**Directions for this task**: Reproduce the portion of the passage on NMDA receptors and stroke that begins at the words "Glutamate toxicity as" and ends after the words "damage in mice.", keeping every word and punctuation mark unchanged.

Glutamate toxicity as a result of excessive NMDA (N-methyl-D-aspartate) receptor activation is considered the main factor responsible for neuronal death following ischaemia. However, the essential physiological action of these receptors in synaptic transmission means that simply blocking them is not a feasible therapeutic option. In a study published in Cell, the authors uncover a specific cell death signalling protein, death-associated protein kinase 1 (DAPK1), that interacts with the NMDA receptor subunit NR2B to induce a deadly Ca2+ influx. Uncoupling this interaction drastically reduces stroke damage in mice.

NMDA receptor activation requires the binding of both glutamate and glycine, as well as membrane depolarization, to allow the influx of Ca2+ through the channel pore. Under physiological conditions, the influx of Ca2+ partially inhibits the receptor to prevent Ca2+ overload, but it is unclear how this negative feedback mechanism is disabled in stroke.

**Data listing**:
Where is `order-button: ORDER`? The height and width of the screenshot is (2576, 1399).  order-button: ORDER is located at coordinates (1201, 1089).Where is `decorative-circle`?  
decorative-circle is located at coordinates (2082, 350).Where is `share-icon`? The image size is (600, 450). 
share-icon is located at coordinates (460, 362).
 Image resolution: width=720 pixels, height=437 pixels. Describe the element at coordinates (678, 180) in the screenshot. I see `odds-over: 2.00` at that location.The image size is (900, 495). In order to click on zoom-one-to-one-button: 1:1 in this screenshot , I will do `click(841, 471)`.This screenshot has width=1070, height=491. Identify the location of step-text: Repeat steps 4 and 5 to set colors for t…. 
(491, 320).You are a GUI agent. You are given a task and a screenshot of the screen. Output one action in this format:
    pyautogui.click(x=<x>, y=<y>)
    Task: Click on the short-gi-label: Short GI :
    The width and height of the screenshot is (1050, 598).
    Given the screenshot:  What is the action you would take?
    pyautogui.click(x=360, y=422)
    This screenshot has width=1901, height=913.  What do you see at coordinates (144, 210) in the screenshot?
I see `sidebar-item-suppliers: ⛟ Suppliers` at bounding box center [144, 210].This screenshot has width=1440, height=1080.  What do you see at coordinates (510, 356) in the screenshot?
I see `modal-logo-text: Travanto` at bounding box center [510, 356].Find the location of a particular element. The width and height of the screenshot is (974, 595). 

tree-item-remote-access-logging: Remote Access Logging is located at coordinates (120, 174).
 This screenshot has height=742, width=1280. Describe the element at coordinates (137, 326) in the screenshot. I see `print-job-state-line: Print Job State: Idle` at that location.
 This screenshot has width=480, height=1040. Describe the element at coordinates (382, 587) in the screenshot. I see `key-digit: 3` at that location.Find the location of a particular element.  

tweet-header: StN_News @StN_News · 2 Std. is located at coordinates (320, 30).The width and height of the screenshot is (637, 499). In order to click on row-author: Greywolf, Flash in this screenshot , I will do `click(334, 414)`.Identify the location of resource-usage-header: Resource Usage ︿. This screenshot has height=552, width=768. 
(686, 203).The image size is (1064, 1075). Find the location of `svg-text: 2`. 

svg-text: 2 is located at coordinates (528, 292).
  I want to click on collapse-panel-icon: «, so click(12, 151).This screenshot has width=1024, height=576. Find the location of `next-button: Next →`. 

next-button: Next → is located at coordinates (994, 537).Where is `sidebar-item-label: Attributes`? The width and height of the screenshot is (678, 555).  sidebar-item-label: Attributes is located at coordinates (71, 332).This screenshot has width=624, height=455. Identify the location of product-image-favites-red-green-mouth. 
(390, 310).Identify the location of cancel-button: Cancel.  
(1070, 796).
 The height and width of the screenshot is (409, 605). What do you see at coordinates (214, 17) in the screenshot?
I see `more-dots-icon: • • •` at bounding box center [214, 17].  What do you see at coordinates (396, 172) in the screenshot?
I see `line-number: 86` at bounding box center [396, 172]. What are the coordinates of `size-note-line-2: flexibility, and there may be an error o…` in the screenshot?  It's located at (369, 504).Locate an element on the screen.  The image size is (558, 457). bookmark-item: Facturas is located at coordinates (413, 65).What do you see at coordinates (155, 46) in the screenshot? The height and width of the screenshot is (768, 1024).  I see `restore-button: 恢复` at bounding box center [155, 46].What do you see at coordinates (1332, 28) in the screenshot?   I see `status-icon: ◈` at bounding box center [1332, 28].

**Expected output**:
Glutamate toxicity as a result of excessive NMDA (N-methyl-D-aspartate) receptor activation is considered the main factor responsible for neuronal death following ischaemia. However, the essential physiological action of these receptors in synaptic transmission means that simply blocking them is not a feasible therapeutic option. In a study published in Cell, the authors uncover a specific cell death signalling protein, death-associated protein kinase 1 (DAPK1), that interacts with the NMDA receptor subunit NR2B to induce a deadly Ca2+ influx. Uncoupling this interaction drastically reduces stroke damage in mice.